Leon Drolet says there is a communication gap between the private and public sectors when it comes to the definition of “cutting a budget.”
“Government employees have a very different definition,” the president of the Michigan Taxpayers Alliance said. “Government claims to cut its budget every year, but spending never goes down. Citizens spend less when they cut their own budgets. This is part of a language gap that exists between government workers and citizens.”
A recent example is Warren Fitzgerald Public Schools Superintendent Barbara Van Sweden, who told the Macomb Daily that school districts have resorted to “disguising” the impact of annual budget cuts so that more students don’t flee to a different district. Yet, Van Sweden’s district general fund expenditures increased every year from 2005 through 2010. In fact, according to the financial audit on the school’s own website, general fund expenditures climbed from $27.01 million in 2005 to $33.82 million in 2010.
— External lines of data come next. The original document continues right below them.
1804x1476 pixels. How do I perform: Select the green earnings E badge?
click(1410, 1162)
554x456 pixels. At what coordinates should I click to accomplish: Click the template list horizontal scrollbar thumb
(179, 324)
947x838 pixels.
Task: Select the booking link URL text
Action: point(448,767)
Van Sweden didn’t respond to an email or phone message left at her office.
A Warren Fitzgerald teacher who had six years of experience with a bachelor’s degree would have earned $53,672 in 2005-06, according to the union contract. That teacher would have had a 7.4 percent raise for 2006-07, a 7.3 percent raise for 2007-08, and a 6.5 percent raise for 2008-09, leading to a base salary of $66,048.
That district would have paid 100 percent of the premium for health care insurance for that teacher. According to a Kaiser Foundation survey of employers in Michigan, the average employer pays only 80 percent of the cost when they offer health insurance to employees, with the employee expected to pay the remaining 20 percent.
In the Macomb Daily, Van Sweden suggested that school officials should take a stand against the new governor’s plan to cut funding by $300 per pupil.
“There comes a time when you have to say, ‘This is it.’ And we’ve reached that point,” Van Sweden said in the article. “Because we’re the ones who face the kids every single day.”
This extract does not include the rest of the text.